The nursing home we are looking at does offer therapies, so maybe if his strength or ability picks up then he will be able to participate after he gets to the home.

As I have learned, every stroke patient is different with some terrific success stories and some not so good.  I am being realistic and not pessimistic when I say that my Dad's ability to recover from this is not looking promising right now, and it is almost 6 weeks ago.
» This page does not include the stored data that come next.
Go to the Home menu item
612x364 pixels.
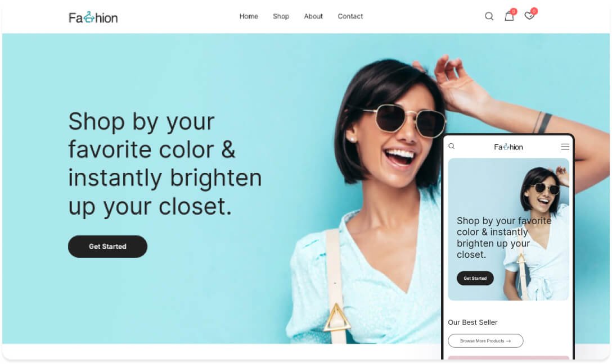(x=249, y=16)
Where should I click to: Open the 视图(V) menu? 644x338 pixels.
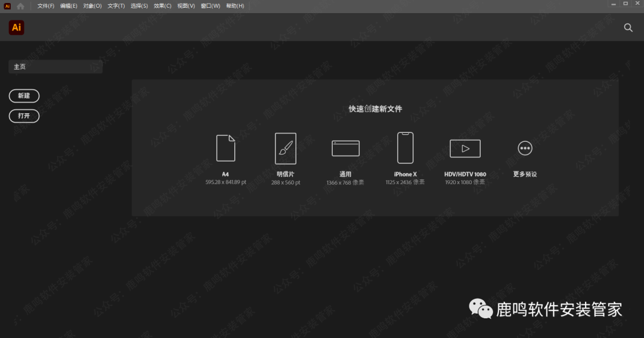[186, 6]
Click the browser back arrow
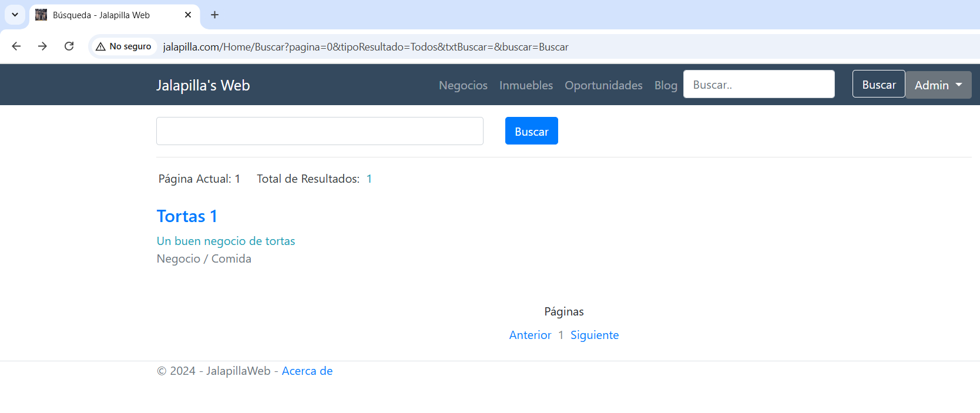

Tough times ahead, just have to keep hoping that we can think of ways of allowing him some independence, control & dignity in his day to day life.


----------



## browtal (10 Aug 2010)

Hello, You are doing great and discussing your situation which is of huge benefit. 
I work in this area and all the people I meet who go into Nursing Homes look forward to the day they will come home. Dont take this hope away from him. Give him the feeling that this is short term and maybe it is. It is never easy for the Older person - what is waiting for them.
Remember that you can and should take him out on Sundays and anytime it suits a member of the family. He will settle much better if he is still part of a family. 
If at the moment he is not well enough to take out, spend time with him and bring in grandchildren - particularly if he likes children - and their toys. Old people wonder at the toys available today. If you dont live near enough to take him to your home take him to a hotel. Great that you are looking at a NH near his home for his friends to visit.
Perhaps the best the family can do is make a rota to visit and take him out.
Older People can surprise you with the recovery they can make - dont underestimate his strong will - if he is still interested in life. Even if the house has to be sold he need not know.
Make sure to let the Nursing Home know that you are very particular about how your Father is treated. Dont be afraid to make little requests known to the Matron, his likes and dislikes, regarding food etc. They pay more attention to the patient whose relatives visit regularly.
Good luck and I know your heart is broken I hope the family will co-operate for everybodys sake. Do accept that your situation is the norm.
Best wishes Browtal


----------



## marcellaf (17 Aug 2010)

Hi folks, 

Just wanted to give an update & also look for more advice please.

The good news is that despite the doctors & physio thinking there was no way Dad would ever manage to walk again - well he managed to take some steps last week and on Friday walked approx 10 steps with just a walking stick and the physio gently guiding him.  We are thrilled and so is he of course, said it makes a difference in his mind too if he thinks he can do it. 
Now on saying that, its quite limited & he gets ever so tired after it but still, progress.

We had a meeting amongst the family to try & go through the fair deal scheme.  Its all quite confusing to be honest.  One of the questions that came up is, do the HSE have a limit as to how much they will contribute towards the care?  I'm talking about after the 80% of pension plus 5% of assets?  If for example we picked a nursing home that was on the higher end of the scale fees wise, could/would the HSE say why not put him in to Y nursing home down the road which is 200 a week cheaper?

I've contacted the house insurers & advised them that the house is mainly unoccupied, paid the premium for that yesterday.

We are considering installing Eircom phonewatch at sometime in the future - would anyone here recommend that, or are there other options?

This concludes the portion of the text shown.